In 2009, Walter Fernandez was arrested and his home subsequently searched in a related Los Angeles robbery. When the police arrived at his residents, his girl friend, Roxanne Rojas, opened the door with blood on her hands and shirt, a bump on her nose and crying. Fernandez, from another room, told officers that they could not enter without a warrant.
A little while later Fernandez was arrested and the police returned to the home and asked the girlfriend to let them in. She complied but later said she only consented because of police intimidation.
Justice Samuel Alito wrote for the majority of the court which ruled 6 to 3 that “when occupants of a residents disagree on whether they will admit police without a warrant, the objecting occupant must be physically present,” the Washington Post reported. “That doesn’t change if police have removed the objector,” the court added.
“An occupant who is absent due to a lawful detention or arrest stands in the same shoes as an occupant who is absent for any other reason,” Justice Samuel A. Alito Jr. wrote.
Dissenting, Justices Stotomayor, Ginsburg and Kagan found that the decisions was an erosion of the Fourth Amendment.

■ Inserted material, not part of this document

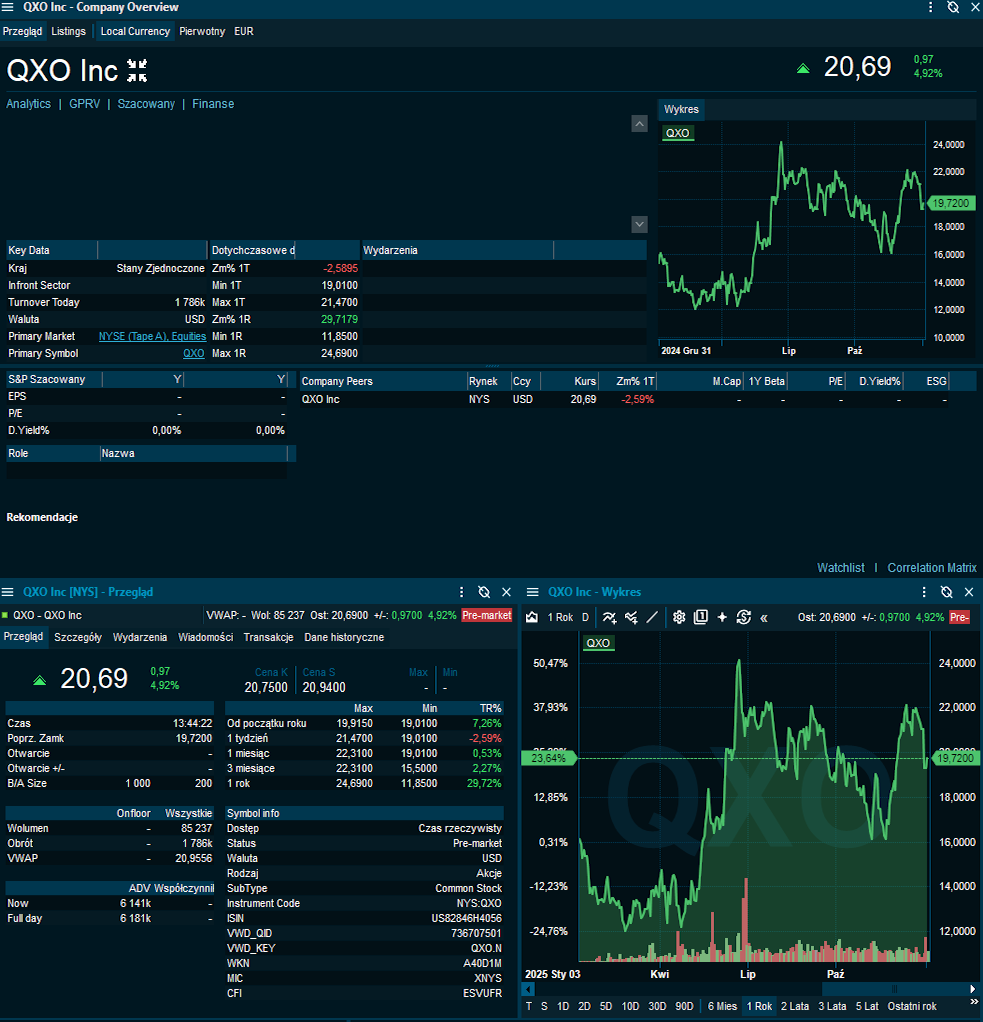Click the refresh cycle icon in chart toolbar
The image size is (983, 1022).
[x=743, y=617]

“Instead of adhering to the warrant requirement,” Ginsburg said, “today’s decision tells the police they may dodge it, never mind ample time to secure the approval of a neutral magistrate.”
The language of the Fourth is very straight forward:
“The right of the people to be secure in their persons, houses, papers, and effects, against unreasonable searches and seizures, shall not be violated, and no warrants shall issue, but upon probable cause, supported by oath or affirmation, and particularly describing the place to be searched, and the persons or things to be seized.”
What say you? Has the majority opinion undercut the right to be secure in one's home?